Compare OpenStack Hosting
If your business is interested in creating its own cloud storage or computing center, OpenStack is probably on your list of tech to review. In this article we’ll explain what you’ll need and recommend the best hosting providers for this application.
OpenStack lets you create your own “clouds” on the internet. With it, you can distribute computing, storage, and networking over any number of computers from a single interface. Making OpenStack work will require that you have fairly technical knowledge. Make sure any host you use doesn’t have a problem with OpenStack.
You can read a detailed breakdown of each host later in this article, but if you’re in a hurry, here’s a preview of the best 5 hosts for OpenStack:
- LiquidWeb – Good VPS plans with “heroic support”
- Rackspace Cloud
How Did We Pick the Best Hosts for OpenStack?
We’ve reviewed over 380 hosting providers along with 1,500+ hosting plans and selected the ones which meet all the technical requirements for running OpenStack.

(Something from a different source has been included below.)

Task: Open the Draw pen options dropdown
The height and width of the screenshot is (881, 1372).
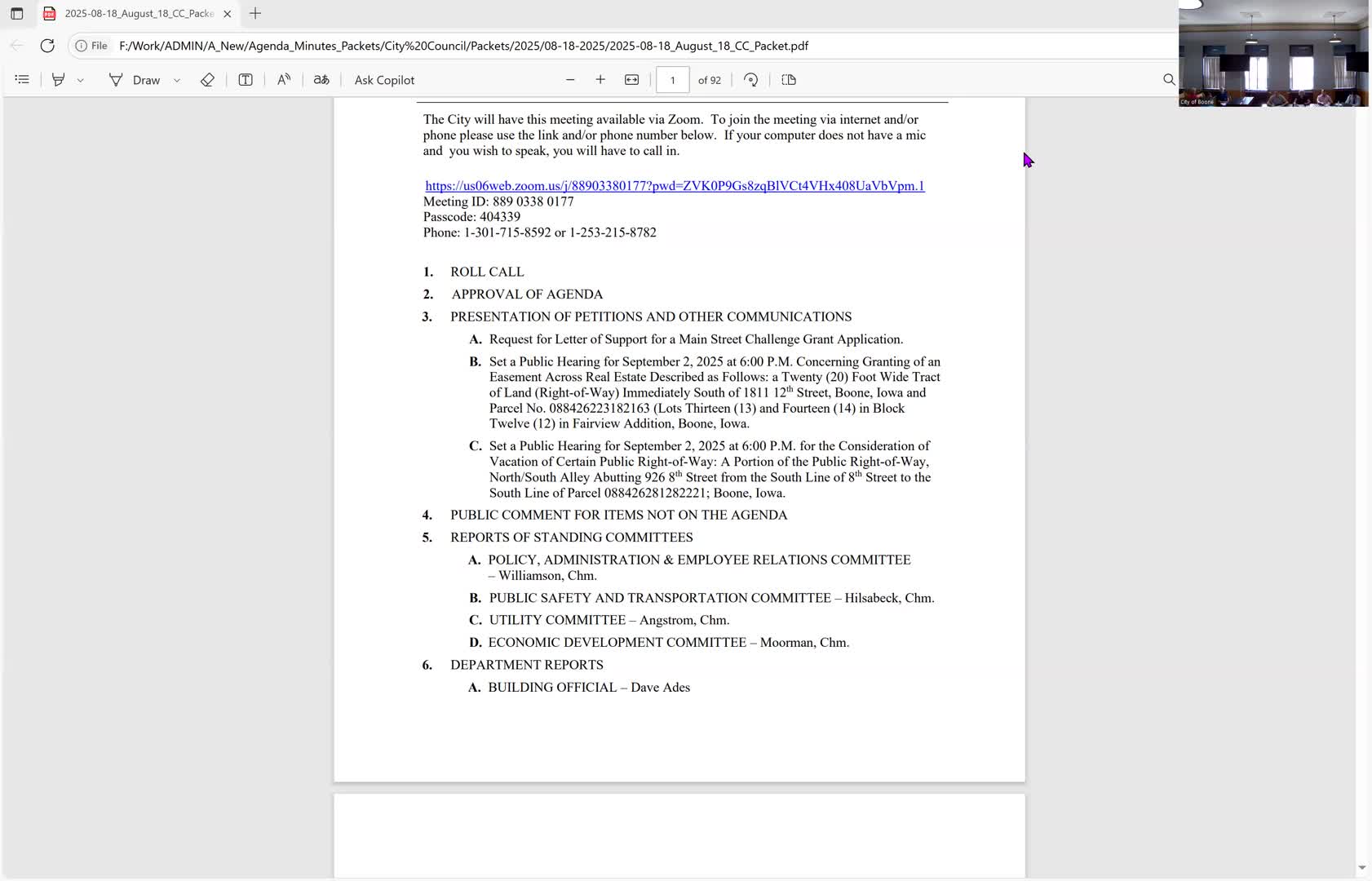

We then shortlisted the hosts which offer the highest levels of customer service.
Lastly, we used our enormous database of over 1 million words of genuine customer reviews to identify the top 10 hosts for OpenStack.
What is OpenStack?
OpenStack is a system for creating clouds. It provides a single interface to allow the user to distribute computing, storage, and networking over a number of computers.

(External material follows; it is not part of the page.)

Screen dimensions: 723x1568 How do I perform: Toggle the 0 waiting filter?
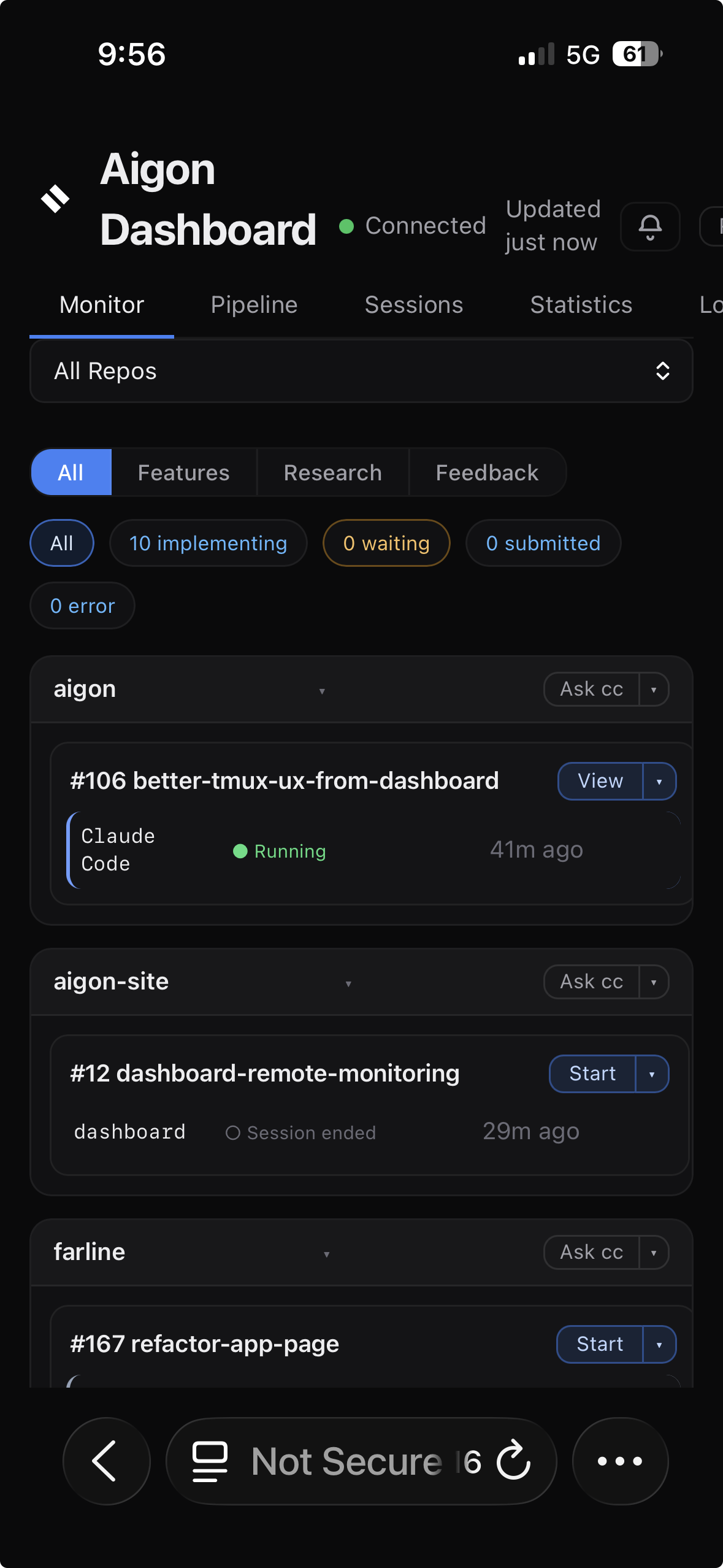click(x=386, y=543)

What is different about OpenStack is that it is an open source solution that allows individuals and groups to create their own clouds.

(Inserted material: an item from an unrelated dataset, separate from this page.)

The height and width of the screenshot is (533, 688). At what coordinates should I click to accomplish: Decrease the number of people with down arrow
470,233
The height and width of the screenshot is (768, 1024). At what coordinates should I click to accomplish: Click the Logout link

This is important because in the past, when companies wanted to create their own clouds, they had two choices. Some, like Twitter, built their own clouds. Most, however, chose to use other company’s proprietary clouds. For example, Pinterest uses Amazon Simple Storage Service (S3) for all its storage needs.
While Amazon’s cloud computing options make heavy use of Linux, as the rest of the web hosting industry does, OpenStack is completely open source. You’re not stuck with anyone’s service. You can use a public cloud while being able to set up your own private clouds if you want.
You can mix and match different components: computing, storage, networking, whatever you want. It’s like cloud computing Lego.